* _Seçilen bölüm_:
______

İnşaat Tedarik Dergisi

İnşaat – Yatırım – Proje – Ulaştırma – Mimarlık – Enerji – Maden – Şantiye

Şantiye İşçisi

Vedat ÖZKAN

İnşa Etme Kültürü – İnşaat Kuruluşlarında ve Şantiyelerde İnsan Davranışları Kitabının Yazarı

Günümüzün düzen anlayışında şantiye işçilerinin yaşadığı sorunları ve beklentileri sadece sosyalist düzen görüşleriyle açıklamaya çalışmak, konunun içeriğini dar kalıplar içerisine sığdırmak olacaktır. Çünkü gerçek sosyal düzen anlayışı, binlerce yıl önce ilkel toplumlarda yaygındı.

Ancak şantiye işçilerine sağlanacak olanaklar ve onların temel beklentilerini karşılamaya çalışmak, verimlilik ve düzen açısından her iki taraf için son derece önemlidir.

Burada incelenecek konularda şantiyeler üzerinde gerçekleştirdiğim araştırma, gözlem ve alan verileri dikkate alınarak görüşler öne sürülecektir. Ama daha çok olayların neden ve sonuçlarına ya da öngörülere dayalı yaklaşımlar dile getirmeye çalışacağım.

Şantiyeler imalat süreci boyunca, önemli oranda işçiler ve onların verdiği kararlarla iş görmektedir. İşçi giderlerinin toplam maliyetler içerisindeki payı, inşaat türlerine ve bölgelere bağlı sürekli değişir. Dolayısıyla bu konuda belirgin oranlar belirtemeyiz. Çünkü bir alt yapı veya üst yapıda ya da deniz yapısında işçi giderlerinin payı, aynı oranlarda seyretmez. Bu durumun aynısı, siyasal etkisi olan inşaat yapılarında de geçerlidir. 

Burada şantiye işçisinden söz ettiğimizde, bu sadece sahada bir fiil çalışan işçiler olarak algılanmamalıdır. Ücret karşılığı iş gören şantiye yöneticileri ve ofis çalışanları da bu kavramın içerisinde değerlendirilmelidir.

Yemek ve Barınma Düzenin Anahtarıdır!

______

* _Kayıtlı veriler_:
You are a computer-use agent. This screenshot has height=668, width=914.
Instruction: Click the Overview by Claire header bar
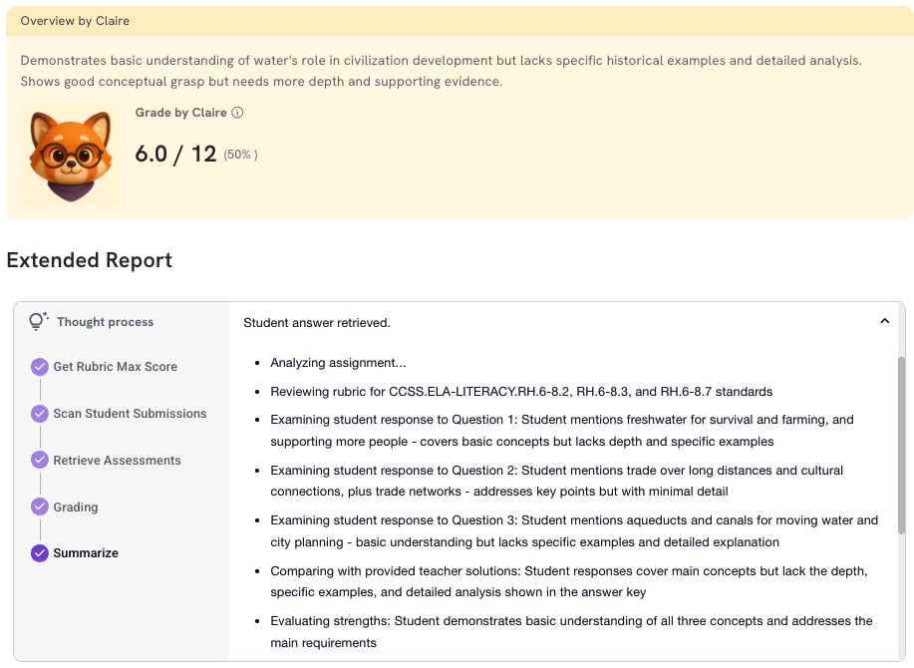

______

* _İstenenler_:
1 – Aşağıdaki ifadelerin şantiye işçisi yazısıyla uyuşup uyuşmadığını belirtin. Her biri için evet ya da hayır deyin ve karar veren sözleri yazıdan aynen alıntılayın. (a) Şantiye yöneticileri ve ofis çalışanları da şantiye işçisi kavramına dahil edilmelidir. (b) İşçi giderlerinin toplam maliyetteki payı bütün inşaat türlerinde aynıdır. (c) Gerçek sosyal düzen anlayışı binlerce yıl önce ilkel toplumlarda yaygındı.
2 – Şantiye işçisi yazısına göre yazarın kitabının adı nedir?
3 – Şantiye işçisi yazısını son satırından itibaren sürdürün.

* _Yanıtlar_:
1 –
(a) Evet: "Ücret karşılığı iş gören şantiye yöneticileri ve ofis çalışanları da bu kavramın içerisinde değerlendirilmelidir."
(b) Hayır: "İşçi giderlerinin toplam maliyetler içerisindeki payı, inşaat türlerine ve bölgelere bağlı sürekli değişir."
(c) Evet: "Çünkü gerçek sosyal düzen anlayışı, binlerce yıl önce ilkel toplumlarda yaygındı."

2 – İnşa Etme Kültürü – İnşaat Kuruluşlarında ve Şantiyelerde İnsan Davranışları

3 –
Birçok şantiye yatılı işçi çalıştırır. Yani kamplar kurarak onları barındırırlar. Eğer çevre koşulları da uygunsa, bazı çalışanlar o yerleşim bölgesindeki kiralık ev veya dairelerde konaklarlar. Bir kısmı da şantiyeye gelir ve mesai sonrası evlerine giderler.

Bazı yabancı inşaat kuruluşlarının şantiyelerinde, işçilerin kendi yemek gereksinimlerini kendileri sağlamaları yönünde bir anlayış olduğu bilinen bir gerçektir. Ancak Türk inşaat kuruluşlarının yurtiçi veya yurtdışı neredeyse bütün şantiyelerinde, işçilerin yemek gereksinimini sağlamaya yönelik bir oluşum vardır ve bu takdir edilmesi gereken bir yaklaşımdır. Çünkü bu anlayış, bizim Orta Asya’dan gelen kültürel bir değerimizdir.

Ama bazı şantiyelerde bütün bunlara rağmen, sunulan yemeklerin işçiler tarafından boykot edildiği durumlar ortaya çıkmaktadır. Elbette bunun birçok nedeni var. Ama burada bu sorunların kaynaklarından söz etmek yerine, işçilerin memnun kalacağı yemeğin ortaya koyduğu üst çatı konuları dile getirmenin daha yapıcı olacağını düşünmekteyim.

Şantiyelerde işçilere sunulan yemeğin seviyesi, inşaat kuruluşlarının yapıcı düzen anlayışıyla çok yakından ilişkili olduğu görülmüştür. Ayrıca işçi yemeklerinden duyulacak memnuniyet, günümüz anlayışında inşaat kuruluşlarının çalışanlar üzerinde daha egemen davranışlar sergilemelerini sağlamaktadır. Çünkü yemek konusu, yaşamsal bir olgu olduğu gibi aynı zamanda güç gösterisinin önemli unsurlarındandır.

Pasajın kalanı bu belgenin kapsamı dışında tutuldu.